One of its variants: consider how stack ranking/forced ranking/rank-and-yank/churn-and-burn actually—not theoretically—work. Think about “kiss up kick down.”
How badly can things turn out? Take a truly humungous business and its most famous person, Bill Gates, and then click on the following link. A sample:
[start quote]
At the center of the cultural problems was a management system called “stack ranking.” Every current and former Microsoft employee I interviewed—every one—cited stack ranking as the most destructive process inside of Microsoft, something that drove out untold numbers of employees. The system—also referred to as “the performance model,” “the bell curve,” or just “the employee review”—has, with certain variations over the years, worked like this: every unit was forced to declare a certain percentage of employees as top performers, then good performers, then average, then below average, then poor.
“If you were on a team of 10 people, you walked in the first day knowing that, no matter how good everyone was, two people were going to get a great review, seven were going to get mediocre reviews, and one was going to get a terrible review,” said a former software developer. “It leads to employees focusing on competing with each other rather than competing with other companies.”
Supposing Microsoft had managed to hire technology’s top players into a single unit before they made their names elsewhere—Steve Jobs of Apple, Mark Zuckerberg of Facebook, Larry Page of Google, Larry Ellison of Oracle, and Jeff Bezos of Amazon—regardless of performance, under one of the iterations of stack ranking, two of them would have to be rated as below average, with one deemed disastrous.
… And the reviews had real-world consequences: those at the top received bonuses and promotions; those at the bottom usually received no cash or were shown the door.

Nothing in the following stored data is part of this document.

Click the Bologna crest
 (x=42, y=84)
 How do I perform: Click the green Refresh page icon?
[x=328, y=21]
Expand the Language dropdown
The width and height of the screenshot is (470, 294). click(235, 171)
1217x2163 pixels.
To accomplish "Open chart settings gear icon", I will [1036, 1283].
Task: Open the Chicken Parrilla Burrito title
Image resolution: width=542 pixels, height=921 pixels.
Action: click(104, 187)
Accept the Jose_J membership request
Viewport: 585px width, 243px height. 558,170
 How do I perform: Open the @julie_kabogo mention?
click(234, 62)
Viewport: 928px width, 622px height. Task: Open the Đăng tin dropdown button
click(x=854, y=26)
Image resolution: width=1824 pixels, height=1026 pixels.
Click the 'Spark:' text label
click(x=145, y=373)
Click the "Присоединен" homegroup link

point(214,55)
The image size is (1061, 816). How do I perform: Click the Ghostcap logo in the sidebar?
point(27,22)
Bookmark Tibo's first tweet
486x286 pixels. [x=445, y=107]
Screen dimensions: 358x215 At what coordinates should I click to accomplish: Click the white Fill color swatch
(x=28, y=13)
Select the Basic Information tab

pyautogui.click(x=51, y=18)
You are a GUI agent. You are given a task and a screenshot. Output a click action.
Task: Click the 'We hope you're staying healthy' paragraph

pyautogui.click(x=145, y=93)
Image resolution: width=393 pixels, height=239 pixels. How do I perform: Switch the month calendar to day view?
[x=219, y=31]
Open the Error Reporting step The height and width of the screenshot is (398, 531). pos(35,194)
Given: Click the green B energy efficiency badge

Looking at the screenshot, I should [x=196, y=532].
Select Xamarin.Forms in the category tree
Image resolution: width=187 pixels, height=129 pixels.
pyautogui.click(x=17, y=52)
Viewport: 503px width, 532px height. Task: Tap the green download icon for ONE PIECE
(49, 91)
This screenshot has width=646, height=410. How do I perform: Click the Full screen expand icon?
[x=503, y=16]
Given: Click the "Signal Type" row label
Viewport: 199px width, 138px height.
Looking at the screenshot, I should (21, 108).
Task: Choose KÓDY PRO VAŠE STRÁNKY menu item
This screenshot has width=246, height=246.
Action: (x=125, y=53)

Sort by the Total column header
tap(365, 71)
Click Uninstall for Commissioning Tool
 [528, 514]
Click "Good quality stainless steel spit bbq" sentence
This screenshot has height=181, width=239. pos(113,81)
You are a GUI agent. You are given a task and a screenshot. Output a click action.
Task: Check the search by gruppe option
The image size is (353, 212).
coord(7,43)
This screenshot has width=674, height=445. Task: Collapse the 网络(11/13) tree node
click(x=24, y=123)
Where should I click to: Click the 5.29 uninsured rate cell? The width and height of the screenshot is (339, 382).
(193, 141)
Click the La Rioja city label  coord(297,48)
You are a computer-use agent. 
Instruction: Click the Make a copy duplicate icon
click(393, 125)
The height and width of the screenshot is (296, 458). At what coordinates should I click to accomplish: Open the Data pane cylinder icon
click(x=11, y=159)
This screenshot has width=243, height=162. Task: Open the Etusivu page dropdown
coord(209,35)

Outcomes from the process were never predictable. Employees in certain divisions were given what were known as M.B.O.’s—management business objectives—which were essentially the expectations for what they would accomplish in a particular year. But even achieving every M.B.O. was no guarantee of receiving a high ranking, since some other employee could exceed the assigned performance. As a result, Microsoft employees not only tried to do a good job but also worked hard to make sure their colleagues did not.
…
There was some room for bending the numbers a bit. Each team would be within a larger Microsoft group. The supervisors of the teams could have slightly more of their employees in the higher ranks so long as the full group met the required percentages.
…
In the end, the stack-ranking system crippled the ability to innovate at Microsoft, executives said.
[end quote]
Link: http://www.vanityfair.com/business/2012/08/microsoft-lost-mojo-steve-ballmer
Sound familiar? Read the entire piece and consider how the Gates Foundation, one of the leaders of the “education reform” charge, is forcing a massive proven failure on the vast majority of public school staff, students, parents and communities.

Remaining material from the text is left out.